Florida’s Lake Okeechobee experienced an algae bloom that covered more than 90 percent of the water’s surface during early July. The sludgy growth is certainly not appealing to look at, and residents have reported that it smells like mold. However, the looks and smell of the plant are not the biggest issue at hand.
It’s impact on human health potentially deadly.
The algae is teeming with cyanobacteria, which can cause irritation of the skin, eyes, nose, and throat of those who come in contact with it. Vomiting and abdominal pain can follow…even death for those with weak immune systems, such as senior citizens and children. Ingesting the algae is even worse…and unfortunately many people may incidentally consume it when they eat fish and other marine life that came from infected water. Governor Rick Scott ordered seven counties into a state of emergency.
What caused this sudden influx of toxic growth? Unfortunately, the byproducts of agriculture is one of the major culprits.
When fertilizer runoff reaches the tributaries of the lake, it adds excess levels of phosphorus and nitrogen to the water. Summer temperatures heat up the water, and the stage is set. Algae takes off. The Army Corp of Engineers releases water from the lake via a system of dikes. Now the estuary—which normally has salty water would stifle the algae before it could bloom—gets a burst of fresh water…which helps spread the cyanobacteria.

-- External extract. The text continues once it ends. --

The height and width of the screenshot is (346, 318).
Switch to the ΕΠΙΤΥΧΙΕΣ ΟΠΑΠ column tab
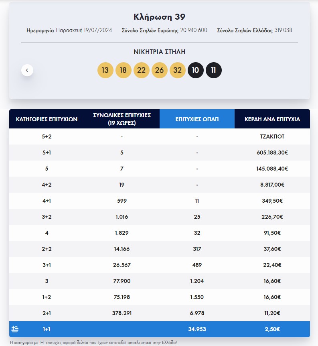click(197, 119)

Can anything be done to limit the amount of fertilizer runoff, before this process takes place? Yes…and it benefits farmers almost as much as it benefits the environment.
If fertilizer is escaping into local waterways, that means that it’s going somewhere aside from crops. Only the most elaborate drainage systems will recycle excess water and fertilizer directly back to your crops…but a grass waterway is a more affordable way to keep fertilizer in your soil.
In these instances, the graduated banks of a drainage waterway allow grass to grow. This grass survives on water that drains off of your fields and into the waterway, and the roots will eagerly gobble up any extra fertilizer that remains in that flow. Not only does the fertilizer allow the grass to grow strong, but it improves the quality of the soil surrounding the waterway. Serving a similar purpose to traditional cover crops, the grass converts excess nitrogen and builds up organic matter.
A side benefit is that the roots of this grass help to prevent erosion, ensuring that you won’t lose any acreage as a result of the waterway.
Drainage water will still get into your waterway, and will then flow into surrounding watersheds. The difference is that now they won’t contain the nutrients that promote unhealthy algae growth in bodies such as Lake Okeechobee.
Mother nature will thank you, and so will local residents who no longer need to worry about the hazards of living near it.